TASK REQUIREMENTS:
After finding the line containing "Task: Collapse the Device Type section" below, please output that line and each following one through the line containing "Given: Open Dashboards", exactly as written.

╭─ DATA RECORDS

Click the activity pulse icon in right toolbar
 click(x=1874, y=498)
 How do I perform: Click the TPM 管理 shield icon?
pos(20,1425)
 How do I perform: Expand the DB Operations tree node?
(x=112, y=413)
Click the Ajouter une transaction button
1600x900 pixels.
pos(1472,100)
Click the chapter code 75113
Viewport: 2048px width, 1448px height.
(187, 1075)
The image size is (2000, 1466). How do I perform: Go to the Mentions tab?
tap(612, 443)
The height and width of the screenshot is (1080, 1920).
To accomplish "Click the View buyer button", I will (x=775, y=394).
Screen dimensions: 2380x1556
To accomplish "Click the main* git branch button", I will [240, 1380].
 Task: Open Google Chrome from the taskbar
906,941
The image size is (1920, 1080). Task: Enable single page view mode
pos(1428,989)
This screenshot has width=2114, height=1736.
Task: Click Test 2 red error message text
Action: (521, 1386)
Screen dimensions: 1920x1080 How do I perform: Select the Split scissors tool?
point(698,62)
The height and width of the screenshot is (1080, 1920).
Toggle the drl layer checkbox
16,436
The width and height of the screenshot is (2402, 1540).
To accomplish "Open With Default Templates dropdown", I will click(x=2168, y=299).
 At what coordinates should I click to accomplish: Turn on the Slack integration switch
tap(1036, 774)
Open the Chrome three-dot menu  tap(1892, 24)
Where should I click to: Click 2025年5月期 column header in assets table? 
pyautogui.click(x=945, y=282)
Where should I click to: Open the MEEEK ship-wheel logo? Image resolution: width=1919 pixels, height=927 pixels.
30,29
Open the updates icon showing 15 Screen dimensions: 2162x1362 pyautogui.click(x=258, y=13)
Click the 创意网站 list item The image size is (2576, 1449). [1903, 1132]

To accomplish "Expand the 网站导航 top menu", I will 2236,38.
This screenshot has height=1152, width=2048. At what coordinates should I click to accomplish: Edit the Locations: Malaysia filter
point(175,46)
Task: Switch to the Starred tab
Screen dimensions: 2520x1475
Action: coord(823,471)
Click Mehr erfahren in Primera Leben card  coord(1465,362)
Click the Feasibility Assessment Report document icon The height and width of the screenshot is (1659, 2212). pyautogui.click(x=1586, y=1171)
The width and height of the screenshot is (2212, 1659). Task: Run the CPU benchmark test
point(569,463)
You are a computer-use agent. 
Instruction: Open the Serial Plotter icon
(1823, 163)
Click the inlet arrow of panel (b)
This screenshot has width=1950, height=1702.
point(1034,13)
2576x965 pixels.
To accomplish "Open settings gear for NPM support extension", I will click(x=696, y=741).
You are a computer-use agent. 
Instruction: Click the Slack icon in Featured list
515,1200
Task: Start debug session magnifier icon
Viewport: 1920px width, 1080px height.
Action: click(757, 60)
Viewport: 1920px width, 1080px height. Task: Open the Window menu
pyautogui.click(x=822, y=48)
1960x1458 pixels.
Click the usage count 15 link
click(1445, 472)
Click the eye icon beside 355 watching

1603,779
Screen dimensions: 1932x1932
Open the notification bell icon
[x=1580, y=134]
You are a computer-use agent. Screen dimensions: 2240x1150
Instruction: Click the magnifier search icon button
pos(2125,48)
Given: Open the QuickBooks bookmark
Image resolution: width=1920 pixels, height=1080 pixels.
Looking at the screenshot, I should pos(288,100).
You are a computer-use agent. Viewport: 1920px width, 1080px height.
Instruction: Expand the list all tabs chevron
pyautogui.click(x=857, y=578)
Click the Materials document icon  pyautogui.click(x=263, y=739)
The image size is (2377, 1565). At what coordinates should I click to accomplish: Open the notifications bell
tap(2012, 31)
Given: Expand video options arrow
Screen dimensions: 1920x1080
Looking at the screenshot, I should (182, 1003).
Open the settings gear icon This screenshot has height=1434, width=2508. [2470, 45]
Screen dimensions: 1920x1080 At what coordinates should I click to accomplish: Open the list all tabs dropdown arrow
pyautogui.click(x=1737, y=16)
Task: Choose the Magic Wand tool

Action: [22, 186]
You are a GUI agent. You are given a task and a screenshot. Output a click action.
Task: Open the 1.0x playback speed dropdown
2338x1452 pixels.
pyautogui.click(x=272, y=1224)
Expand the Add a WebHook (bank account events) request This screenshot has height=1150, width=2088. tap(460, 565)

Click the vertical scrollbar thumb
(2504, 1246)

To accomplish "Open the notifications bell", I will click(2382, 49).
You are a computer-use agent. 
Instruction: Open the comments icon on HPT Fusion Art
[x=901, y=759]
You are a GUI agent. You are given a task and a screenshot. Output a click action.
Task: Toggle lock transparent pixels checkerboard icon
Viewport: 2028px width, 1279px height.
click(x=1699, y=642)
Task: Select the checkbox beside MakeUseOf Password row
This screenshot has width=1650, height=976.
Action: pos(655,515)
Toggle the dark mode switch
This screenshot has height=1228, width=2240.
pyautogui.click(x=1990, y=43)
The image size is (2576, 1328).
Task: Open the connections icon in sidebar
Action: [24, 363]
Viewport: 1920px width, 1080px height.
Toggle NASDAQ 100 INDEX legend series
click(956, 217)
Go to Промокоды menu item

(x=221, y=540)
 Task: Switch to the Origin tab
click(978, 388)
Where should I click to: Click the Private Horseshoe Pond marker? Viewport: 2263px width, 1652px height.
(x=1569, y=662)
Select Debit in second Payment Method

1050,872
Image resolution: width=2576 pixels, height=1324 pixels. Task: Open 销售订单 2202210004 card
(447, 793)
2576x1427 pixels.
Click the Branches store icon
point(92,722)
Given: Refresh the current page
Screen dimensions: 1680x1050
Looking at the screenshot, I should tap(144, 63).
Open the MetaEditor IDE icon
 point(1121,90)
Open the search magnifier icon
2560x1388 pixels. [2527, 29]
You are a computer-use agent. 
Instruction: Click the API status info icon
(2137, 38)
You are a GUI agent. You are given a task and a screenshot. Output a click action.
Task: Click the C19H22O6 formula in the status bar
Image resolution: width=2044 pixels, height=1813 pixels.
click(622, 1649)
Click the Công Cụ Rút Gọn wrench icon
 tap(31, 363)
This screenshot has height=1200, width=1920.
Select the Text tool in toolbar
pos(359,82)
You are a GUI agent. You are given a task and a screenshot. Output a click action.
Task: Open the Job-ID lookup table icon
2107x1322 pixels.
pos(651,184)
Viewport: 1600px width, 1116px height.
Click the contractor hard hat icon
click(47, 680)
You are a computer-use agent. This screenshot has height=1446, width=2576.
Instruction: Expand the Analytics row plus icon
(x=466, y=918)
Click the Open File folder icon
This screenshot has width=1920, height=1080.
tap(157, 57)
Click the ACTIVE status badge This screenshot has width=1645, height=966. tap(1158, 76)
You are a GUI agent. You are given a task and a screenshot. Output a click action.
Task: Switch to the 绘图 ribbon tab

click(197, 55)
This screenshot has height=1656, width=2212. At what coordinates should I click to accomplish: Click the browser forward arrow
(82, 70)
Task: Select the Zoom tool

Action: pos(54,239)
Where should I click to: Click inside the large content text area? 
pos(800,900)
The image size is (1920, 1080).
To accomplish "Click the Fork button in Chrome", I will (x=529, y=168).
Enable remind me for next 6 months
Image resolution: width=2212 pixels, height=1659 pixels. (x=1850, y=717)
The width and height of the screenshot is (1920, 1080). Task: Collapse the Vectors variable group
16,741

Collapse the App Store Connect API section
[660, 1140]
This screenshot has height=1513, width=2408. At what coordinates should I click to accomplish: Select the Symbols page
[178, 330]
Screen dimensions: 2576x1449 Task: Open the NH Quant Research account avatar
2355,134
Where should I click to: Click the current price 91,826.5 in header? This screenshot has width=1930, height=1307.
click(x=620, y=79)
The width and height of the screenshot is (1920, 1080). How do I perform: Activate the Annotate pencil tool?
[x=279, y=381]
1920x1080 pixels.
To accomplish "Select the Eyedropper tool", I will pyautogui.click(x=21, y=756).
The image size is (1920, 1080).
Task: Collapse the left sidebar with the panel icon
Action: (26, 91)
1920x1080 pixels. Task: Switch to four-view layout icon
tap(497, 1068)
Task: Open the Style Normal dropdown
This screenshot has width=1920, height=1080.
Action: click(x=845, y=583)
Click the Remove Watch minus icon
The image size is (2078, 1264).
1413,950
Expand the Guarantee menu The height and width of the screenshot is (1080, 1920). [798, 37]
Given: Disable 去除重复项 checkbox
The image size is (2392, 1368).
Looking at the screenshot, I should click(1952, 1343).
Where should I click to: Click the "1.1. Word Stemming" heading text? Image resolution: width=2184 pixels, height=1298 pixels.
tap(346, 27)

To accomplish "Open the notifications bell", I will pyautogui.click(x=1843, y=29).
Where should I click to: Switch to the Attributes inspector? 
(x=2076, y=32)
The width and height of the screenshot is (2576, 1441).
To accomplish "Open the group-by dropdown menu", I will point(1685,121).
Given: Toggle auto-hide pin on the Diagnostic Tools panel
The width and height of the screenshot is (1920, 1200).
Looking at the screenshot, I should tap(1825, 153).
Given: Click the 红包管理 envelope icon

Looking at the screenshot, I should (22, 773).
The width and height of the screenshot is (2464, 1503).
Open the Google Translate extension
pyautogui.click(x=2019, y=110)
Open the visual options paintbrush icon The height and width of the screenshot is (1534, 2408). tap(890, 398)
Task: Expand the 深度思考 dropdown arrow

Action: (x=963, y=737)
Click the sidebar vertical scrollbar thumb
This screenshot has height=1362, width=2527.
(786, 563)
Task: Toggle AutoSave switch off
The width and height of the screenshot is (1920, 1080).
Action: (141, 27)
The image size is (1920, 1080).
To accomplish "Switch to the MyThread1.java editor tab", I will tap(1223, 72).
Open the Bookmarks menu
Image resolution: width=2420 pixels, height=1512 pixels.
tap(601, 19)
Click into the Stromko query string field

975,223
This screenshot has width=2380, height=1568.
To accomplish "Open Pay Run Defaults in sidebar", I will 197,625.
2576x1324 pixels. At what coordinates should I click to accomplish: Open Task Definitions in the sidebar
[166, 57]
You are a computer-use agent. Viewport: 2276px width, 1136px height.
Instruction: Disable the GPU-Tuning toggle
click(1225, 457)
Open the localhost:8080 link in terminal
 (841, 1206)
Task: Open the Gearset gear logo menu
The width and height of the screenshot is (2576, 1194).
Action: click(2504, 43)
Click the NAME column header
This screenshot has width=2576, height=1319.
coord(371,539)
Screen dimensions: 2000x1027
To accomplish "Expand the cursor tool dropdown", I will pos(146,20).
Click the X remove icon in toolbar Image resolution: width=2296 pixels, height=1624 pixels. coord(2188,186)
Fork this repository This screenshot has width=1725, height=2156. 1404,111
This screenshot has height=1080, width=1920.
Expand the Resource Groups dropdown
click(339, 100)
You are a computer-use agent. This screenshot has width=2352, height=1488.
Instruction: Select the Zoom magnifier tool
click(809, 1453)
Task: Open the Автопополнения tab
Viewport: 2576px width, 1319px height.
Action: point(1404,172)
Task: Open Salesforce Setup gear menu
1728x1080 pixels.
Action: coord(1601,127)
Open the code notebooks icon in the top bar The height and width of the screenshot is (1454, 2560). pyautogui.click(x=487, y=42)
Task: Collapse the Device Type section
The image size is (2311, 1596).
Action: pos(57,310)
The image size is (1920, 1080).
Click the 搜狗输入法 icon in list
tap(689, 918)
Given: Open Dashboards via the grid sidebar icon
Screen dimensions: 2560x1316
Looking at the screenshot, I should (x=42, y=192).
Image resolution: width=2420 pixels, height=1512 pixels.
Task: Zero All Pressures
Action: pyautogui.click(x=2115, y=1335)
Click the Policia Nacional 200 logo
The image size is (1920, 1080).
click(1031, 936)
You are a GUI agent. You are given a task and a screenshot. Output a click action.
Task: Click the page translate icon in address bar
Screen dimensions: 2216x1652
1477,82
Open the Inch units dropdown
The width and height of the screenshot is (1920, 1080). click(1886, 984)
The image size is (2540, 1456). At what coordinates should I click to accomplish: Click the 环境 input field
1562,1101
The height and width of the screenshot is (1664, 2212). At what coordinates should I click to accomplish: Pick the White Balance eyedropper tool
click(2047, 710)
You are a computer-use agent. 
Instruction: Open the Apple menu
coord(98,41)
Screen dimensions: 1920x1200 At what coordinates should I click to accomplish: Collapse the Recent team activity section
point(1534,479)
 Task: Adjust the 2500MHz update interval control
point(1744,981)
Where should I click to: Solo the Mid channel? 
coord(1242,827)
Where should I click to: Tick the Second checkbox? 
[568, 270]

╰─

RESPONSE:
Task: Collapse the Device Type section
The image size is (2311, 1596).
Action: pos(57,310)
The image size is (1920, 1080).
Click the 搜狗输入法 icon in list
tap(689, 918)
Given: Open Dashboards via the grid sidebar icon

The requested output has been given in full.